狩猟期の終わり
秋の狩猟期も、もうすぐ終わる。ゲルバルドは黎明を待って、屋敷を出発した。
「いくぞ、マーヴィン」
供はたった一匹、猟犬のみ。その名を呼ぶと、呼気が白くけぶった。マーヴィンはウェルシュ・コッカー特有の絹のような毛並みをなびかせて走り寄り、一声、元気にほえた。
馬を駆り、領地の外れに向かう。
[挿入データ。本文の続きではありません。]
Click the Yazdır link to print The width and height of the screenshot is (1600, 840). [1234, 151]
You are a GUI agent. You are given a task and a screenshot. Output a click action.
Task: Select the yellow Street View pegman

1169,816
冬が間近に迫った山は、静まり返っている。ゲルバルドに聞こえるのは、馬のひづめの音と、マーヴィンが枯れ葉を踏んで走る音のみ。ゲルバルドは心が休まるのを感じる。
――アイリスがあんなことになったのに、まだ狩りなんぞにうつつを抜かすのか。
亡き妻の父――義父に言われたことを思い出す。狩猟は貴族のたしなみということになっているが、血なまぐさい遊びと目されることも多い。しかし、娘・アイリスが生きていたころから、ゲルバルドにとって、狩猟は心をしずめるものだった。狩りといっても、貴族が大勢で行う狐狩りは性に合わない。従者をともなわず、たったひとりで山へ入る。狙うのは、キジやライチョウだ。獲物と呼吸を静かに合わせ、対峙する。仕留められるのは、自らと獲物、そして世界の鼓動が一体となったかのように感じられるとき。狙いを外し、獲物が木の枝をガサガサと鳴らして逃げていくときの、落胆と安堵がまじった心持ちもいい。
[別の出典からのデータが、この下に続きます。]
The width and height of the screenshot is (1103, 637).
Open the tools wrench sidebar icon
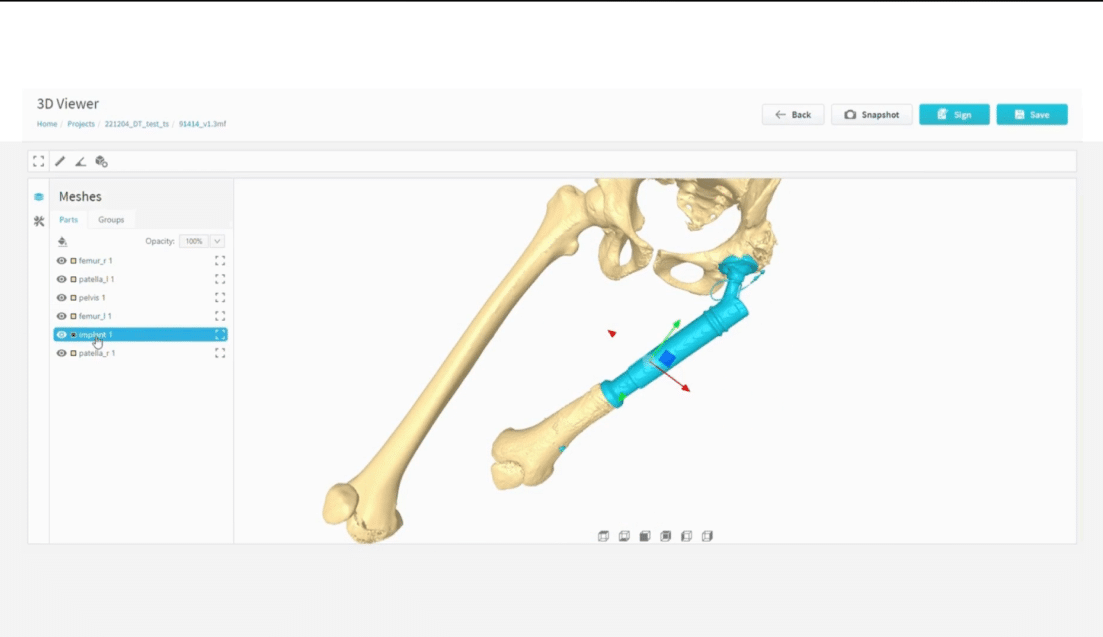[x=39, y=221]
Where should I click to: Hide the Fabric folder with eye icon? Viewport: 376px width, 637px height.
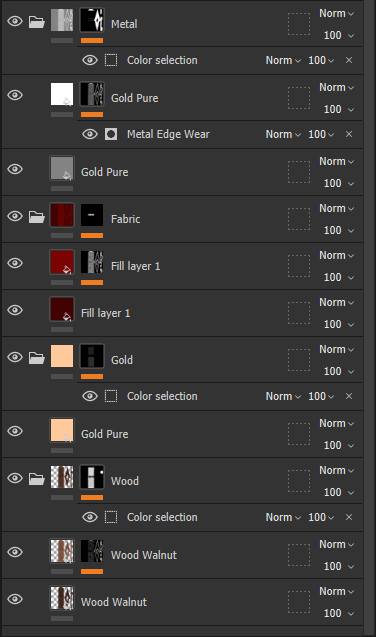pos(15,216)
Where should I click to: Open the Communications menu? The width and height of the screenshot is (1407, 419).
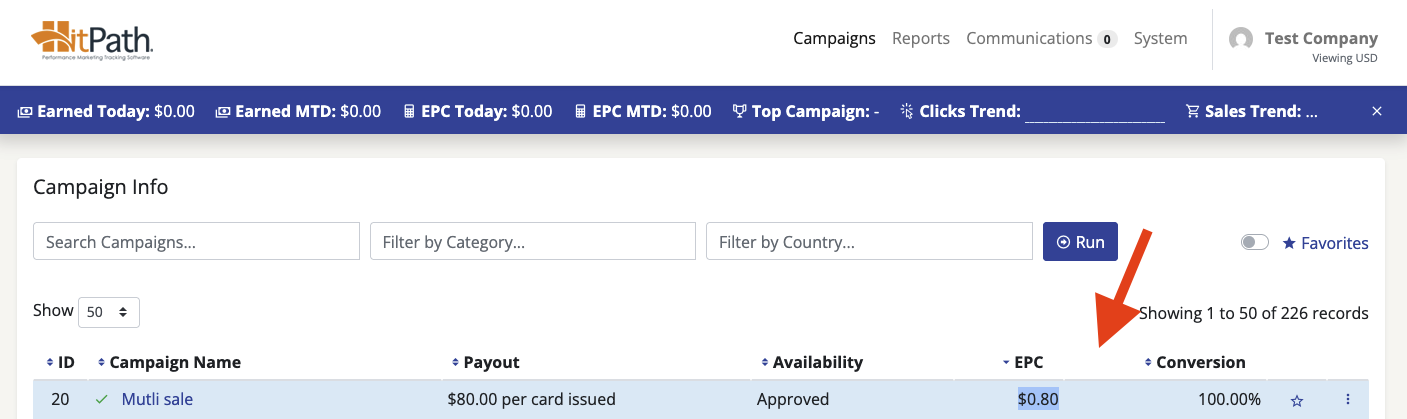[x=1029, y=39]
とはいえ――。ゲルバルドにとって、山は心をかき乱される場所でもあった。
「お父様、このきのこは食べられるかしら?」
突然、赤いドレスを着た、幼いアイリスの姿を幻視する。ゲルバルドがそうであるように、アイリスもまた、この森を愛していた。父子で森を歩くことを、何より好んだ。いたるところに、影法師のようにアイリスの思い出は潜んでいる。
「ねえ、お父様、わたしも狩りができるかしら?」
娘に成長したアイリスが馬上で問う。
「やめておけ。女が狩りなど」
「お父様、時代遅れ」
頬をふくらませ、いかにも不満げな顔を作る。涼やかで凛とした雰囲気をもちながらも、ときに子どものような表情を見せる。
「ほら、わたし、馬にだって乗れるもの」
「森は危ないぞ」
「わたしだって、お父様と同じ。この森が好き。もっともっと、森のことを知りたいの」
ほがらかに笑って、駆けていく。
森とともに育ち、森を愛したアイリスが、森に生きる木こりの青年と恋に落ちるのは必然だったのかもしれない。そして、やがて、アイリスは森に消えた。
それにしても、今日は冷える。狩猟小屋で体を温めようと、馬を降りて斜面を下った。小屋が目に入ったあたりで、すぐに異変に気がついた。何がおかしいのか考えるより先に、マーヴィンが激しく吠えたてながら、斜面を駆け下りた。栗色の垂れ耳をパタパタと揺らしながら、吠えたて、唸りながら、小屋の周りをぐるぐると周回している。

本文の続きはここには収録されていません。